Try it:
Give back every entry below, unchanged.
The records: Begin
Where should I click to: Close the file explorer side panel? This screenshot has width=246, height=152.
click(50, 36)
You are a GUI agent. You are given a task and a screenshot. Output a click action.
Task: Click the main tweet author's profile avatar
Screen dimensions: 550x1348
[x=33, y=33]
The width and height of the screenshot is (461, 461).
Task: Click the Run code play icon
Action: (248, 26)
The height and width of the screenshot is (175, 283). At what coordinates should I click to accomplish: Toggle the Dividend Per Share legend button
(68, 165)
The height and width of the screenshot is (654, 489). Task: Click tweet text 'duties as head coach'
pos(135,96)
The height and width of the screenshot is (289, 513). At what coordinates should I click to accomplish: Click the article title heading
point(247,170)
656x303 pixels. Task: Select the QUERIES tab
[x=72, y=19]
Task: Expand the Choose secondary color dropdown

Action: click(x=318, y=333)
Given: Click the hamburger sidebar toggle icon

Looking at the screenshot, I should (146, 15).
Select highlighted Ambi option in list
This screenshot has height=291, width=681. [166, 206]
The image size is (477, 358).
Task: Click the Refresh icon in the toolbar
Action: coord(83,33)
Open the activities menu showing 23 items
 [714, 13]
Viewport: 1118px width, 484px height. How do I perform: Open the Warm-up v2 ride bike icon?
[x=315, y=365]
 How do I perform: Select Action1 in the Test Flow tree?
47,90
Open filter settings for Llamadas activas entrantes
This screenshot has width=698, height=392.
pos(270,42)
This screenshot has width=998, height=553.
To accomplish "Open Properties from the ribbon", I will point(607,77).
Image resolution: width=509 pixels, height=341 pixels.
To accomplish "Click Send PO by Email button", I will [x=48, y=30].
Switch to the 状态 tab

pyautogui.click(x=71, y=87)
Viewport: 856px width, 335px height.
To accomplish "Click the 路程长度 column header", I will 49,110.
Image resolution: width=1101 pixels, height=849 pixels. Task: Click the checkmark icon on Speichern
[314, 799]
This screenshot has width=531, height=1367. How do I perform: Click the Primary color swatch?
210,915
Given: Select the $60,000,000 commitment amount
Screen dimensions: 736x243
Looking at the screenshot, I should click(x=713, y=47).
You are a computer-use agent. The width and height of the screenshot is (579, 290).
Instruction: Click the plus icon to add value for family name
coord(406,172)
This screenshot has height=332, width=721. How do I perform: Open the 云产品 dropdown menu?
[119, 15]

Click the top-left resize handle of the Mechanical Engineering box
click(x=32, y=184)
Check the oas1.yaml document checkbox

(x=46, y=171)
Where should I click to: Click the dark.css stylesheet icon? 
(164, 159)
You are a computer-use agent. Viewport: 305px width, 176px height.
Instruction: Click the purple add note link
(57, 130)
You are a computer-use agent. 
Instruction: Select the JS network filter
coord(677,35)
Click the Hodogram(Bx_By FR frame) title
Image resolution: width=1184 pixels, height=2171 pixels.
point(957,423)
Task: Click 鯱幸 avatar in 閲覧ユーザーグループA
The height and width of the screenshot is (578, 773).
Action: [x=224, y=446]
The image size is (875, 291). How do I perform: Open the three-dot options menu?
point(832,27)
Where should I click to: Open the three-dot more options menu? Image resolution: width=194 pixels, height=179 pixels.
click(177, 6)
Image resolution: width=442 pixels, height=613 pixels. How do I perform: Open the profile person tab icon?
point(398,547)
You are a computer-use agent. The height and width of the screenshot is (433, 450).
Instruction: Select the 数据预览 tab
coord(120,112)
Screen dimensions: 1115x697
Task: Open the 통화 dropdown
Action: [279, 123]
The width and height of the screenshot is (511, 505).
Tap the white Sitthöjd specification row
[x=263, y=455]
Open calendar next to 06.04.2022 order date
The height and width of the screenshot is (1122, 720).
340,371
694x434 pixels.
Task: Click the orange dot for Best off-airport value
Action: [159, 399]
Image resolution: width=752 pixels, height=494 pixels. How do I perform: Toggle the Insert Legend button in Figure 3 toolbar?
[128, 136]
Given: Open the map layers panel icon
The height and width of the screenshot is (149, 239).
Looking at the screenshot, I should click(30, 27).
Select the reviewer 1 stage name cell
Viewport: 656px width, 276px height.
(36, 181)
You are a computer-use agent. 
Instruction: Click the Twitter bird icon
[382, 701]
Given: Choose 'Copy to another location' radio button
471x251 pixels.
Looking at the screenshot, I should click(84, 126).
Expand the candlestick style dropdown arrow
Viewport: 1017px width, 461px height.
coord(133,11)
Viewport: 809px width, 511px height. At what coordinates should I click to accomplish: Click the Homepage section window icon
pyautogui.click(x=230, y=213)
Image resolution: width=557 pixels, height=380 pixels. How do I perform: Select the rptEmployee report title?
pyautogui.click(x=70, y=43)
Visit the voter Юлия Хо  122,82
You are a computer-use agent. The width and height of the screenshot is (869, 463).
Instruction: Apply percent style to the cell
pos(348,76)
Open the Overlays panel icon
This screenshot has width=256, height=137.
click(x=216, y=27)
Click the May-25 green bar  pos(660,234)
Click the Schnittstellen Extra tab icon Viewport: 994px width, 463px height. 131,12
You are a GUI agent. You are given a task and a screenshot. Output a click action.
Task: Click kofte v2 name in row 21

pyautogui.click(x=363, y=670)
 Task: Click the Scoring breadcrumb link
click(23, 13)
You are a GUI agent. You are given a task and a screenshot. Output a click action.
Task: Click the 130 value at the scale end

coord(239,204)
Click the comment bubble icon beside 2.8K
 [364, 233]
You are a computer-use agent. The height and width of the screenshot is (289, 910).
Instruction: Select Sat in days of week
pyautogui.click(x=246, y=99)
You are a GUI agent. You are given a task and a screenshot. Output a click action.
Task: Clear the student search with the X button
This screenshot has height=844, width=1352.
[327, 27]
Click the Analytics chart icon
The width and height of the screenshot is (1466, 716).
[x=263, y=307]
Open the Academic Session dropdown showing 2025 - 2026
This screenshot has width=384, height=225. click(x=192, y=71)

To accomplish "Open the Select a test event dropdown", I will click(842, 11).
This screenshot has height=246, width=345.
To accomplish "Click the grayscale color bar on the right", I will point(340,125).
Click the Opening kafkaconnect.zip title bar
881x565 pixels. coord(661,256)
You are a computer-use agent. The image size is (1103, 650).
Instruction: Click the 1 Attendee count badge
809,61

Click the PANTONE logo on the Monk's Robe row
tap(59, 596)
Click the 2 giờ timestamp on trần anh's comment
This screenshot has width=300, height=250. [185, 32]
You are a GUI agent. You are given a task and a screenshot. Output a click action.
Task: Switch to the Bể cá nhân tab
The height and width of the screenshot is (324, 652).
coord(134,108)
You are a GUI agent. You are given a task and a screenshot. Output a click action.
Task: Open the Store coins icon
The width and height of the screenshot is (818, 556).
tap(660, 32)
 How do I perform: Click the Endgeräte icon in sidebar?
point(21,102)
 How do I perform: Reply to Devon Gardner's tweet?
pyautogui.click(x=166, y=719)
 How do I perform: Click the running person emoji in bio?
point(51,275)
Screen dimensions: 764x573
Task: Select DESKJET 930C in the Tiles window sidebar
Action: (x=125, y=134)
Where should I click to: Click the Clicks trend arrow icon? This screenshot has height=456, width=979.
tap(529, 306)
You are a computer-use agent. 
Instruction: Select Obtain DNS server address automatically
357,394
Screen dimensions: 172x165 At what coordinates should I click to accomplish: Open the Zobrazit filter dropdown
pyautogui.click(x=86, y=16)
The records: End
Response below:
Where should I click to: Close the file explorer side panel? This screenshot has width=246, height=152.
click(50, 36)
You are a GUI agent. You are given a task and a screenshot. Output a click action.
Task: Click the main tweet author's profile avatar
Screen dimensions: 550x1348
[x=33, y=33]
The width and height of the screenshot is (461, 461).
Task: Click the Run code play icon
Action: (248, 26)
The height and width of the screenshot is (175, 283). At what coordinates should I click to accomplish: Toggle the Dividend Per Share legend button
(68, 165)
The height and width of the screenshot is (654, 489). Task: Click tweet text 'duties as head coach'
pos(135,96)
The height and width of the screenshot is (289, 513). At what coordinates should I click to accomplish: Click the article title heading
point(247,170)
656x303 pixels. Task: Select the QUERIES tab
[x=72, y=19]
Task: Expand the Choose secondary color dropdown

Action: click(x=318, y=333)
Given: Click the hamburger sidebar toggle icon

Looking at the screenshot, I should (146, 15).
Select highlighted Ambi option in list
This screenshot has height=291, width=681. [166, 206]
The image size is (477, 358).
Task: Click the Refresh icon in the toolbar
Action: coord(83,33)
Open the activities menu showing 23 items
 [714, 13]
Viewport: 1118px width, 484px height. How do I perform: Open the Warm-up v2 ride bike icon?
[x=315, y=365]
 How do I perform: Select Action1 in the Test Flow tree?
47,90
Open filter settings for Llamadas activas entrantes
This screenshot has width=698, height=392.
pos(270,42)
This screenshot has width=998, height=553.
To accomplish "Open Properties from the ribbon", I will point(607,77).
Image resolution: width=509 pixels, height=341 pixels.
To accomplish "Click Send PO by Email button", I will [x=48, y=30].
Switch to the 状态 tab

pyautogui.click(x=71, y=87)
Viewport: 856px width, 335px height.
To accomplish "Click the 路程长度 column header", I will 49,110.
Image resolution: width=1101 pixels, height=849 pixels. Task: Click the checkmark icon on Speichern
[314, 799]
This screenshot has width=531, height=1367. How do I perform: Click the Primary color swatch?
210,915
Given: Select the $60,000,000 commitment amount
Screen dimensions: 736x243
Looking at the screenshot, I should click(x=713, y=47).
You are a computer-use agent. The width and height of the screenshot is (579, 290).
Instruction: Click the plus icon to add value for family name
coord(406,172)
This screenshot has height=332, width=721. How do I perform: Open the 云产品 dropdown menu?
[119, 15]

Click the top-left resize handle of the Mechanical Engineering box
click(x=32, y=184)
Check the oas1.yaml document checkbox

(x=46, y=171)
Where should I click to: Click the dark.css stylesheet icon? 
(164, 159)
You are a computer-use agent. Viewport: 305px width, 176px height.
Instruction: Click the purple add note link
(57, 130)
You are a computer-use agent. 
Instruction: Select the JS network filter
coord(677,35)
Click the Hodogram(Bx_By FR frame) title
Image resolution: width=1184 pixels, height=2171 pixels.
point(957,423)
Task: Click 鯱幸 avatar in 閲覧ユーザーグループA
The height and width of the screenshot is (578, 773).
Action: [x=224, y=446]
The image size is (875, 291). How do I perform: Open the three-dot options menu?
point(832,27)
Where should I click to: Open the three-dot more options menu? Image resolution: width=194 pixels, height=179 pixels.
click(177, 6)
Image resolution: width=442 pixels, height=613 pixels. How do I perform: Open the profile person tab icon?
point(398,547)
You are a computer-use agent. The height and width of the screenshot is (433, 450).
Instruction: Select the 数据预览 tab
coord(120,112)
Screen dimensions: 1115x697
Task: Open the 통화 dropdown
Action: [279, 123]
The width and height of the screenshot is (511, 505).
Tap the white Sitthöjd specification row
[x=263, y=455]
Open calendar next to 06.04.2022 order date
The height and width of the screenshot is (1122, 720).
340,371
694x434 pixels.
Task: Click the orange dot for Best off-airport value
Action: [159, 399]
Image resolution: width=752 pixels, height=494 pixels. How do I perform: Toggle the Insert Legend button in Figure 3 toolbar?
[128, 136]
Given: Open the map layers panel icon
The height and width of the screenshot is (149, 239).
Looking at the screenshot, I should click(30, 27).
Select the reviewer 1 stage name cell
Viewport: 656px width, 276px height.
(36, 181)
You are a computer-use agent. 
Instruction: Click the Twitter bird icon
[382, 701]
Given: Choose 'Copy to another location' radio button
471x251 pixels.
Looking at the screenshot, I should click(84, 126).
Expand the candlestick style dropdown arrow
Viewport: 1017px width, 461px height.
coord(133,11)
Viewport: 809px width, 511px height. At what coordinates should I click to accomplish: Click the Homepage section window icon
pyautogui.click(x=230, y=213)
Image resolution: width=557 pixels, height=380 pixels. How do I perform: Select the rptEmployee report title?
pyautogui.click(x=70, y=43)
Visit the voter Юлия Хо  122,82
You are a computer-use agent. The width and height of the screenshot is (869, 463).
Instruction: Apply percent style to the cell
pos(348,76)
Open the Overlays panel icon
This screenshot has width=256, height=137.
click(x=216, y=27)
Click the May-25 green bar  pos(660,234)
Click the Schnittstellen Extra tab icon Viewport: 994px width, 463px height. 131,12
You are a GUI agent. You are given a task and a screenshot. Output a click action.
Task: Click kofte v2 name in row 21

pyautogui.click(x=363, y=670)
 Task: Click the Scoring breadcrumb link
click(23, 13)
You are a GUI agent. You are given a task and a screenshot. Output a click action.
Task: Click the 130 value at the scale end

coord(239,204)
Click the comment bubble icon beside 2.8K
 [364, 233]
You are a computer-use agent. The height and width of the screenshot is (289, 910).
Instruction: Select Sat in days of week
pyautogui.click(x=246, y=99)
You are a GUI agent. You are given a task and a screenshot. Output a click action.
Task: Clear the student search with the X button
This screenshot has height=844, width=1352.
[327, 27]
Click the Analytics chart icon
The width and height of the screenshot is (1466, 716).
[x=263, y=307]
Open the Academic Session dropdown showing 2025 - 2026
This screenshot has width=384, height=225. click(x=192, y=71)

To accomplish "Open the Select a test event dropdown", I will click(842, 11).
This screenshot has height=246, width=345.
To accomplish "Click the grayscale color bar on the right", I will point(340,125).
Click the Opening kafkaconnect.zip title bar
881x565 pixels. coord(661,256)
You are a computer-use agent. The image size is (1103, 650).
Instruction: Click the 1 Attendee count badge
809,61

Click the PANTONE logo on the Monk's Robe row
tap(59, 596)
Click the 2 giờ timestamp on trần anh's comment
This screenshot has width=300, height=250. [185, 32]
You are a GUI agent. You are given a task and a screenshot. Output a click action.
Task: Switch to the Bể cá nhân tab
The height and width of the screenshot is (324, 652).
coord(134,108)
You are a GUI agent. You are given a task and a screenshot. Output a click action.
Task: Open the Store coins icon
The width and height of the screenshot is (818, 556).
tap(660, 32)
 How do I perform: Click the Endgeräte icon in sidebar?
point(21,102)
 How do I perform: Reply to Devon Gardner's tweet?
pyautogui.click(x=166, y=719)
 How do I perform: Click the running person emoji in bio?
point(51,275)
Screen dimensions: 764x573
Task: Select DESKJET 930C in the Tiles window sidebar
Action: (x=125, y=134)
Where should I click to: Click the Clicks trend arrow icon? This screenshot has height=456, width=979.
tap(529, 306)
You are a computer-use agent. 
Instruction: Select Obtain DNS server address automatically
357,394
Screen dimensions: 172x165 At what coordinates should I click to accomplish: Open the Zobrazit filter dropdown
pyautogui.click(x=86, y=16)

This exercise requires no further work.